RL – Faremos uma parceria significativa com a Associação Brasileira da Indústria Têxtil e de Confecção e o pré-lançamento para uma nova feira no setor têxtil.
HT – Como foi a repercussão do Projeto Comprador Internacional, que movimentou na edição passada negócios estimados em U$265.108,29, e tinha expectativa de novos contratos para os próximos 12 meses por meio de encontros de negócios com 40 empresas brasileiras expositoras no evento?
RL – A repercussão e o crescimento do Projeto Comprador se deram como resultado de um trabalho persistente nas edições anteriores, construindo um relacionamento de confiança entre os compradores internacionais e as marcas participantes. A cada edição eles se sentem mais seguros para investir nas marcas nacionais. Mérito do setor de exportação da FIEMG que vem fazendo um belo trabalho não só no setor têxtil mas em outros segmentos da indústria.
HT – O Minas Trend apoia os novos criadores autorais. E como está o cenário do novo empreendedor da indústria criativa da moda no Brasil?
RL – O novo empreendedor chega com uma mentalidade diferente, valorizando o comércio justo, as colaborações, tiragens em pequenas escalas. Muitos nem têm interesse de manter uma fábrica, trabalhando com terceirizações e focando seus esforços em marketing e comunicação. Ao mesmo tempo, conseguem trazer um ar fresco e novas discussões para a moda.
HT – Além da moda, o evento une cultura, gastronomia, exposições, shows… o que pode nos antecipar? Observamos que o setor gastronômico uniu o pequeno produtor e o cliente final para que este experimente o melhor das Minas Gerais. O que veremos na 25ª edição?
RL – Posso antecipar que teremos o relançamento da Estrada Real no espaço gastronômico mas ainda estamos fechando os detalhes.

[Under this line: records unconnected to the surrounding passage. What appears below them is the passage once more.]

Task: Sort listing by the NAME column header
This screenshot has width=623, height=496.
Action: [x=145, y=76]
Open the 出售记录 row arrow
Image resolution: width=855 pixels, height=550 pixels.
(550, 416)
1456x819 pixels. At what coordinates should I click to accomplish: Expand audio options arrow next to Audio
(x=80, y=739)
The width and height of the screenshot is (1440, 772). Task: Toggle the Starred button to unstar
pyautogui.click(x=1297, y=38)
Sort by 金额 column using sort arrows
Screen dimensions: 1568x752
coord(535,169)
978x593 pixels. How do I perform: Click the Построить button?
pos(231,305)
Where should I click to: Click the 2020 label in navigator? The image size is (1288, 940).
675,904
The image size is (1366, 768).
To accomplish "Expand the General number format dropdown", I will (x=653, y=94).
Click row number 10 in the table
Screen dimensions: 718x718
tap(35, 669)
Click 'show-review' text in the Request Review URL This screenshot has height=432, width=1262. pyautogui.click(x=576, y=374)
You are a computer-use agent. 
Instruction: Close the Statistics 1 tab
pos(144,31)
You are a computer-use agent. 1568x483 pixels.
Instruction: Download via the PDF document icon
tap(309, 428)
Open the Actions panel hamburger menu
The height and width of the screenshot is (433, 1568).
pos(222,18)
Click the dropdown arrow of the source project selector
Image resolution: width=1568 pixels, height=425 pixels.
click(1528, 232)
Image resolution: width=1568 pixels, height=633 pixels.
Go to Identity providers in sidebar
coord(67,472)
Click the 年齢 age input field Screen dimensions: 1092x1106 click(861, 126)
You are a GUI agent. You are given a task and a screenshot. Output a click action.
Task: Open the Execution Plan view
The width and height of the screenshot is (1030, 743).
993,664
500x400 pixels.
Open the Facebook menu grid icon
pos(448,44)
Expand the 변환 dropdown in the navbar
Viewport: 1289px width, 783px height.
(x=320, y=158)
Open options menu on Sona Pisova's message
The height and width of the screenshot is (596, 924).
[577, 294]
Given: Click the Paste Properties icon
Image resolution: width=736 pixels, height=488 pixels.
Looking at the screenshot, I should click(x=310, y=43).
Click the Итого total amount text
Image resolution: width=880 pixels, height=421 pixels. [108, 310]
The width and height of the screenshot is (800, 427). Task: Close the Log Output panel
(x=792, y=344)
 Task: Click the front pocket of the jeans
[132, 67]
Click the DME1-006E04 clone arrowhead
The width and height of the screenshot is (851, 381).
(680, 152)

HT – A integração da sociedade como um todo com o evento tem sido a tônica. O público pôde conferir desfiles abertos, espetáculos, shows, e estar presente no Expominas. Como serão ampliadas estas ações?
RL – A abertura ao público final é uma proposta para ampliar o envolvimento da sociedade no evento, movimentando ainda mais nossa cidade. É uma demanda que sempre existiu e que agora buscamos conciliar criando um espaço de entretenimento destinado a este público, paralelo ao salão de negócios. Espere por palestras, gastronomia, shows e até desfiles no foyer do evento.
HT – Defina Rogério Lima em três palavras.
RL – Traquitaneiro, criativo e trabalhador!
HT – Qual o seu maior sonho?
RL – Ver uma sociedade sem tantas diferenças sociais.